With potato harvests underway in Tasmania and Victoria (Australia’s largest spud production areas) and chip factories operating at capacity, consumers could see potato products in supermarket freezers in a matter of weeks.
Wet weather, increased production costs, and restrictions on international imports last year led to a widespread shortage of potato products in supermarkets and takeaway shops across the country.
Victorian Farmers Federation vice president of horticulture Katherine Myers is hopeful the current harvest will meet short-term demand.
“We should start to see improved availability of chips in fish and chip shops, and on the shelves as the harvest progresses,” she toldABC Rural.
She said factories were “up and running” with spuds from South Australia and from the “Victorian/NSW Riverina area”, with the Central Highlands around Ballarat set to start harvesting soon.
Head of the Tasmanian Simplot potato grower committee Leigh Elphinstone also told the broadcaster his harvest was looking good with minimal “reject” potatoes thrown aside.
He is hopeful his pickers’ efforts will ease the shortage in the short-term when factories can “catch up with their orders and supply”.
But he and Ms Myers both warned another potato shortage may come as soon as next year due to the ripple effect of the less-than-ideal and international economic conditions that caused the first shortage.
A wetter than usual spring last year delayed paddock preparation and crop planting for this year’s harvest, leading to lower overall harvest yields.
“Because there is a smaller volume planted than desired, I wouldn’t be surprised if there’s going to be the same chip shortage for next year,” Mr Elphinstone told the ABC.
Ms Myers echoed his warning, saying “total yields are expected to be down this year” in Australia and overseas – especially neighbouring New Zealand, which has faced its own battles with catastrophic weather.
“I don’t imagine their yield has been phenomenal this year,” she said, adding that the industry “won’t be back to normal for a fair while”.

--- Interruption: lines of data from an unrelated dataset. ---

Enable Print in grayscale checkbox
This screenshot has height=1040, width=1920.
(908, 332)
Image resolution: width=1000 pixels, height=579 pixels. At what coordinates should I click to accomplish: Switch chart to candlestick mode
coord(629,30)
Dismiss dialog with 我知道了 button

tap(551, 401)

Droughts in Europe and the US have also impacted their potato production, and ongoing issues with international supply chains further exacerbated the local situation.
In an attempt to curb the problem, Coles had imposed a nationwide temporary purchase limit of two bags of frozen potato chips per customer.
Woolworths did not enforce such restrictions but warned its customers before Christmas there would be limits on a range of fresh and frozen fruit and vegetables due to the La Nina weather system.
Australia’s two major potato processing brands, McCain and Simplot, said their plants were operating at full capacity, the ABC reports.
Simplot’s Ulverstone factory in Tasmania has reportedly processed about 28,000 tonnes of potatoes since the start of the year – almost 10 per cent of its average annual processing volume of 300,000 tonnes of potatoes.